> _REQUIREMENT_
The whole listing, pictures aside, should be reproduced exactly.
Content starts
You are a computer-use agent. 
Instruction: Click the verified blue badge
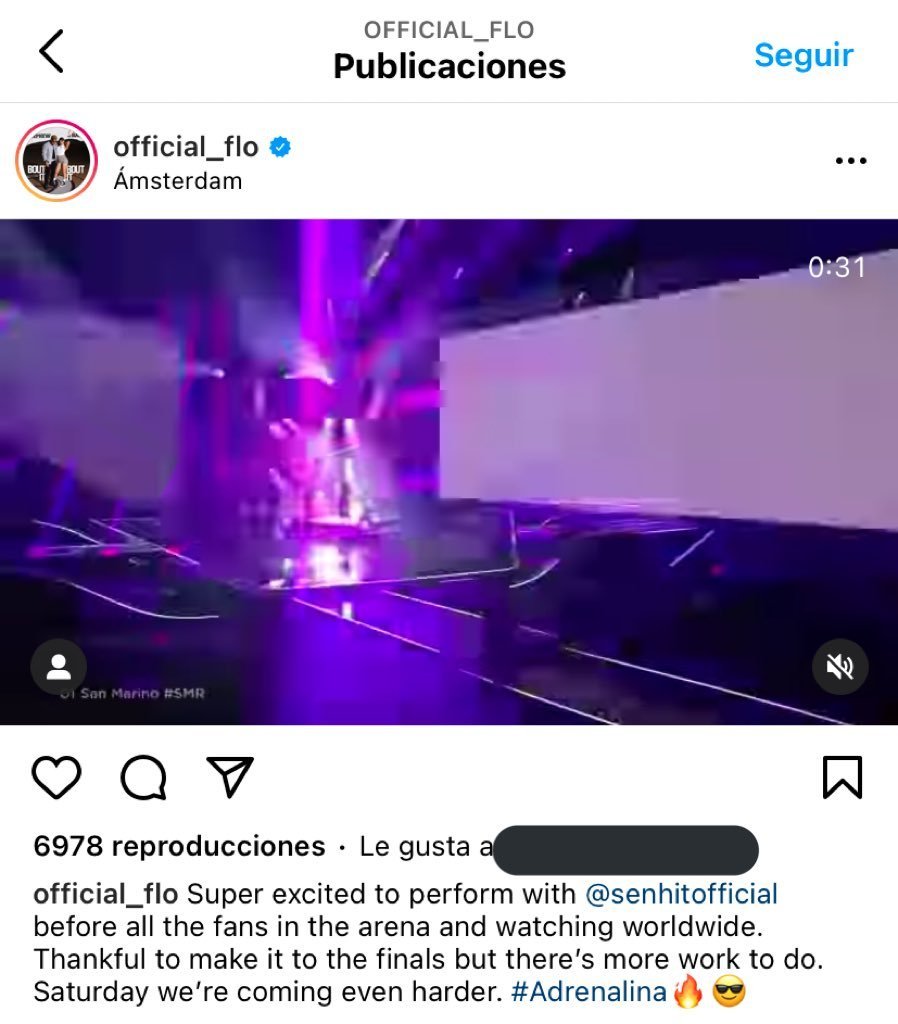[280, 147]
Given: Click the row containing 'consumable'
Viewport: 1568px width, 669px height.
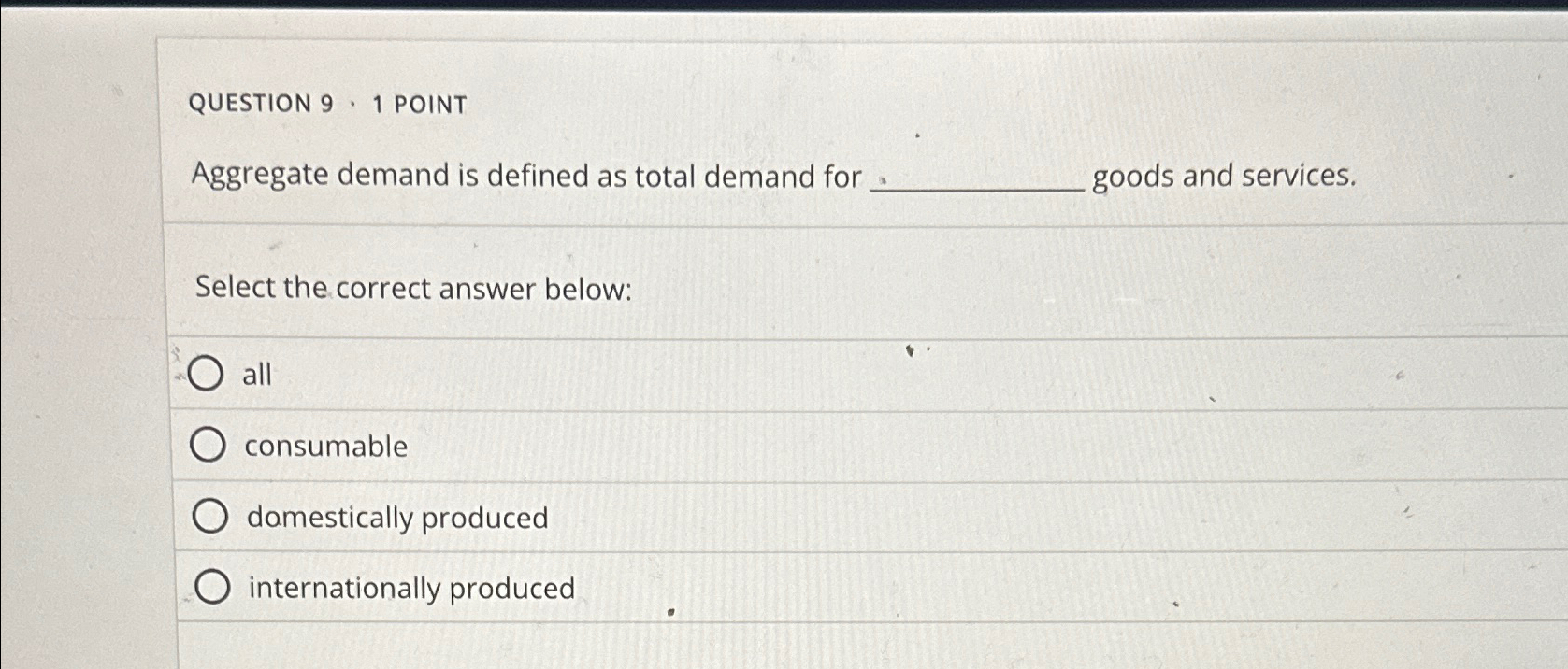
Content ends
> _SOLVED EXERCISE_
You are a computer-use agent. 
Instruction: Click the verified blue badge
[280, 147]
Given: Click the row containing 'consumable'
Viewport: 1568px width, 669px height.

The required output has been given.